> [Entries shown]:

★ ★ ★ ★ ★ ★ ★

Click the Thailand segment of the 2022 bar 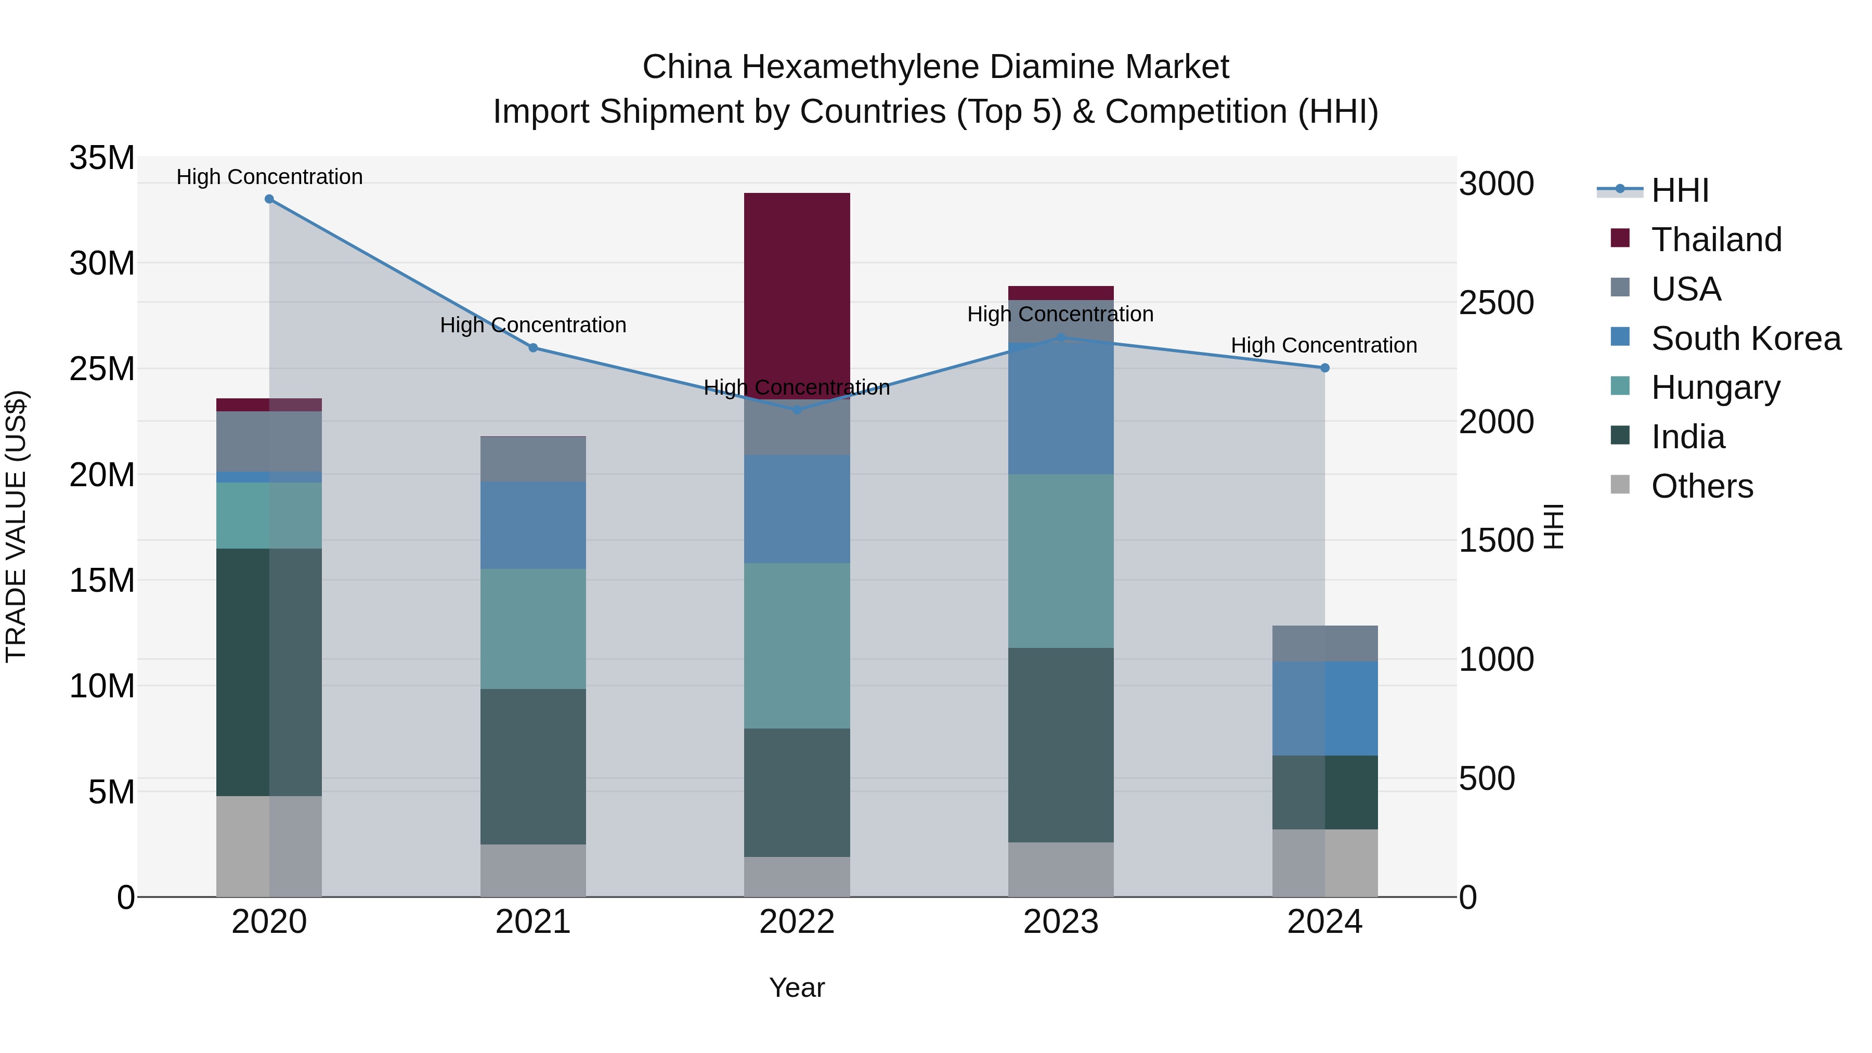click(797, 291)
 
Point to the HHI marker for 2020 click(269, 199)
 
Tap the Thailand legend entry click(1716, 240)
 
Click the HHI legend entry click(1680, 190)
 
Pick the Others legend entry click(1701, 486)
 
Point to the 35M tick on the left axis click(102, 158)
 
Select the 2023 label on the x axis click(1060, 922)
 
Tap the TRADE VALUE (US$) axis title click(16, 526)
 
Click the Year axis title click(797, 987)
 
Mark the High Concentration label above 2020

★ ★ ★ ★ ★ ★ ★

Copy everything from the line containing "Pick the Others legend entry click(1701, 486)" down to the end of the data, keeping each line's wording, and offset every coordinate in the answers by adding 140 to it.

> [The response]:
Pick the Others legend entry click(1841, 626)
 
Point to the 35M tick on the left axis click(242, 298)
 
Select the 2023 label on the x axis click(1200, 1062)
 
Tap the TRADE VALUE (US$) axis title click(156, 666)
 
Click the Year axis title click(937, 1127)
 
Mark the High Concentration label above 2020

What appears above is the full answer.